>> BEGIN

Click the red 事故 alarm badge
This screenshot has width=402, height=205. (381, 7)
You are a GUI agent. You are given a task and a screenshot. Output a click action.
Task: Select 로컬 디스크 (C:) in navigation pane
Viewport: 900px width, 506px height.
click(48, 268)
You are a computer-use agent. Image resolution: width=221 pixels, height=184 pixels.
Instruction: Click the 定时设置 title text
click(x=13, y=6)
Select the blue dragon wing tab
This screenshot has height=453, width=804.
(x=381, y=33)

>> END
>> BEGIN

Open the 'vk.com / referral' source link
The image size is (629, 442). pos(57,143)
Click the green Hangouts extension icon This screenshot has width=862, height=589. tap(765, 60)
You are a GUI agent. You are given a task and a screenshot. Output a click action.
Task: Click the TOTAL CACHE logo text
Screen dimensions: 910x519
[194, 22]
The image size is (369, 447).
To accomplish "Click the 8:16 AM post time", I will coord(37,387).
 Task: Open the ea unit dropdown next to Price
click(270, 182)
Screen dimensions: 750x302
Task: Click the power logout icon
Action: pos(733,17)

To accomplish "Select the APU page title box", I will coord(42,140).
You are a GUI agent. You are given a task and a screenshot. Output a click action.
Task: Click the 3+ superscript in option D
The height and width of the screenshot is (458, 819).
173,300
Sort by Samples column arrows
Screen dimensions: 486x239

>> END

Problem description. Repeat verbatim the records from the line with "Click the red 事故 alarm badge" up to and including the line with "(x=381, y=33)".

The completed task.
Click the red 事故 alarm badge
This screenshot has width=402, height=205. (381, 7)
You are a GUI agent. You are given a task and a screenshot. Output a click action.
Task: Select 로컬 디스크 (C:) in navigation pane
Viewport: 900px width, 506px height.
click(48, 268)
You are a computer-use agent. Image resolution: width=221 pixels, height=184 pixels.
Instruction: Click the 定时设置 title text
click(x=13, y=6)
Select the blue dragon wing tab
This screenshot has height=453, width=804.
(x=381, y=33)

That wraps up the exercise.